In terms of prediction timeliness, to calculate the waterlogging risk values of the waterlogging area 7 under a rainfall event, the BP-SWMM coupling model took only 0.1 s. However, the SWMM model took 172, 195, 217, 245, and 270 s to run the five rainstorm events of 1 year, 2 years, and 3 years, respectively, and it will take longer to export and process the running results. The calculation speed of the coupling model is thousands of times faster than that of the numerical model. If the research range expands and the pipes and nodes increase, the calculative time of the numerical model will also increase, and the calculative efficiency cannot satisfy the real-time simulation demands (Gui et al. 2021).

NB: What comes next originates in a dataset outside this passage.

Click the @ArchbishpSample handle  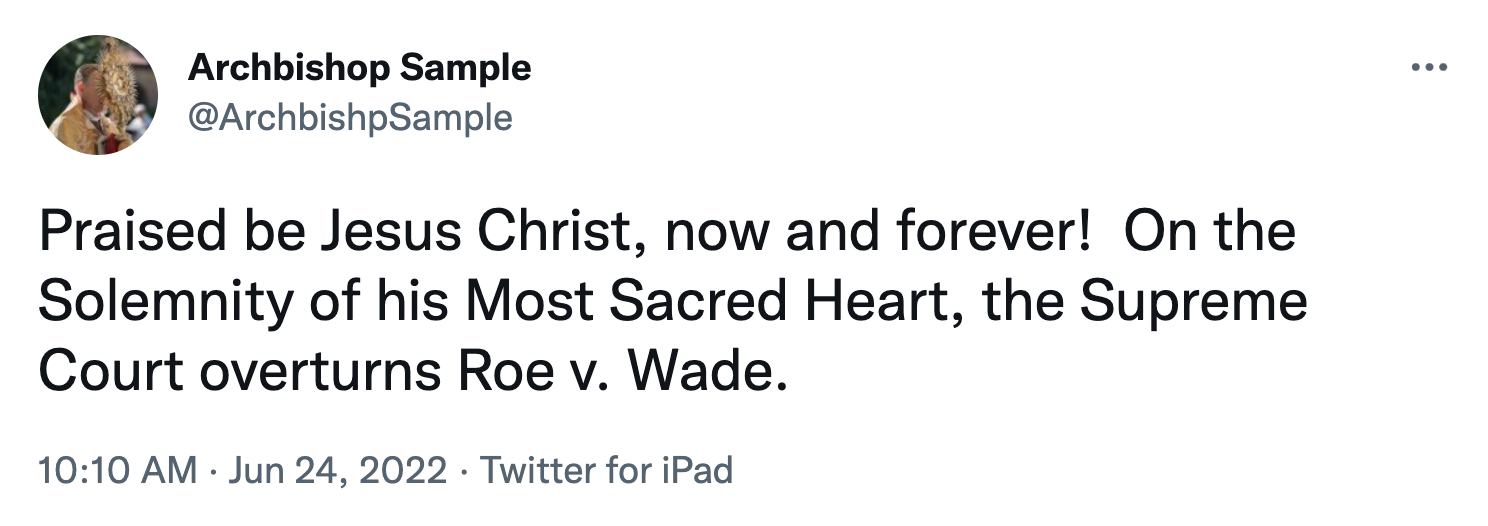349,118
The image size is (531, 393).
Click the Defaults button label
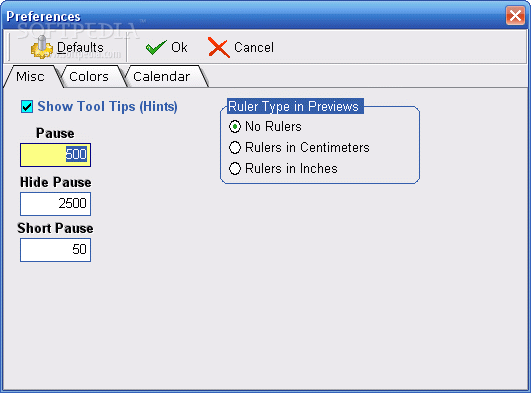point(80,47)
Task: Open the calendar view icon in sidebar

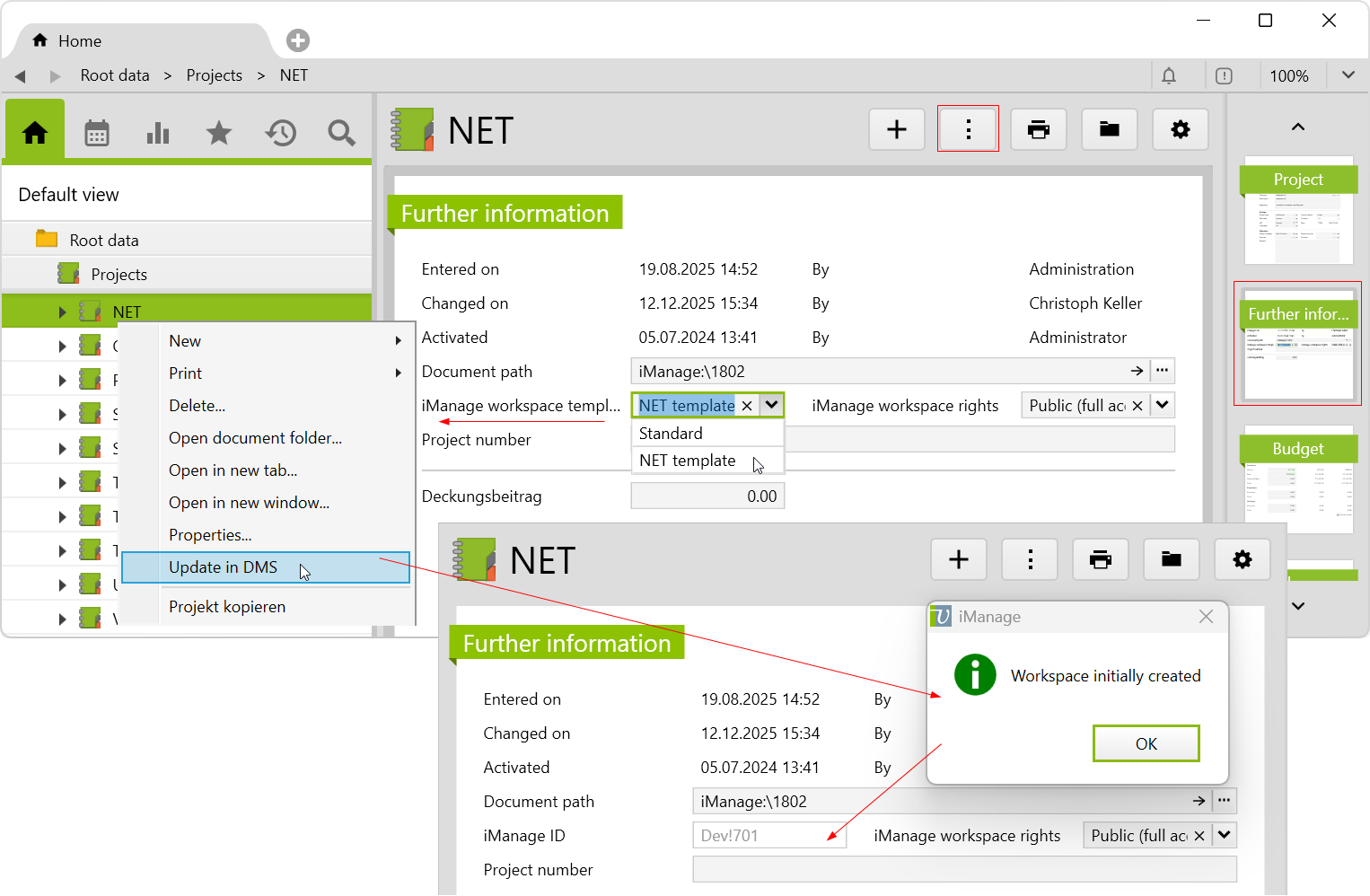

The method suggested in this paper has high simulative accuracy and fast running speed, which can greatly meet the needs of urban waterlog emergency work.
CONCLUSION
In this paper, a SWMM model and a BP-SWMM coupling model were established for waterlogging risk analysis and prediction in the study area. The main conclusions are as follows:
- (1)
The drainage system in the research zone has insufficient ability to resist rainstorms in the high recurrence intervals; with the increase of the rainfall return period, the risk level of each waterlog-prone area presents a transition trend from low to high, and the overall waterlogging risk of the southern old city is higher than that of the northern new city.
- (2)
When pattern 1 (accumulative precipitation and precipitation characteristics) is taken as the input of the BP-SWMM coupling model, the model has the best effect, which is 2.5% higher than pattern 2 (accumulative precipitation) and 6.5% higher than pattern 4 (interval precipitation).
- (3)
In terms of urban waterlogging prediction, the coupling model can not only satisfy the prediction accuracy (its NSE coefficient has reached above 0.9); but also improve the prediction timeliness (its calculation speed is thousands of times higher than that of the numerical model, which can effectively satisfy the urban waterlog emergency work).
ACKNOWLEDGEMENTS
This research is supported by the National Key R&D Program of China (Grant No. 2021YFC3200205) National Natural Sciences Foundation of China (Grant No. 52379028) and Natural Sciences Foundation of Henan Province (Grant No. 212300410404).
DATA AVAILABILITY STATEMENT
Data cannot be made publicly available; readers should contact the corresponding author for details.
CONFLICT OF INTEREST
The authors declare there is no conflict.